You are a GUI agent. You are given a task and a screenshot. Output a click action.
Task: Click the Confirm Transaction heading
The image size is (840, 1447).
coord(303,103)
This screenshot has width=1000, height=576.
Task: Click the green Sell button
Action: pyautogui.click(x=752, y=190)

══════

# THE TASK
From the records above, extract every entry verbatim.

# EXERCISE ANSWER
You are a GUI agent. You are given a task and a screenshot. Output a click action.
Task: Click the Confirm Transaction heading
The image size is (840, 1447).
coord(303,103)
This screenshot has width=1000, height=576.
Task: Click the green Sell button
Action: pyautogui.click(x=752, y=190)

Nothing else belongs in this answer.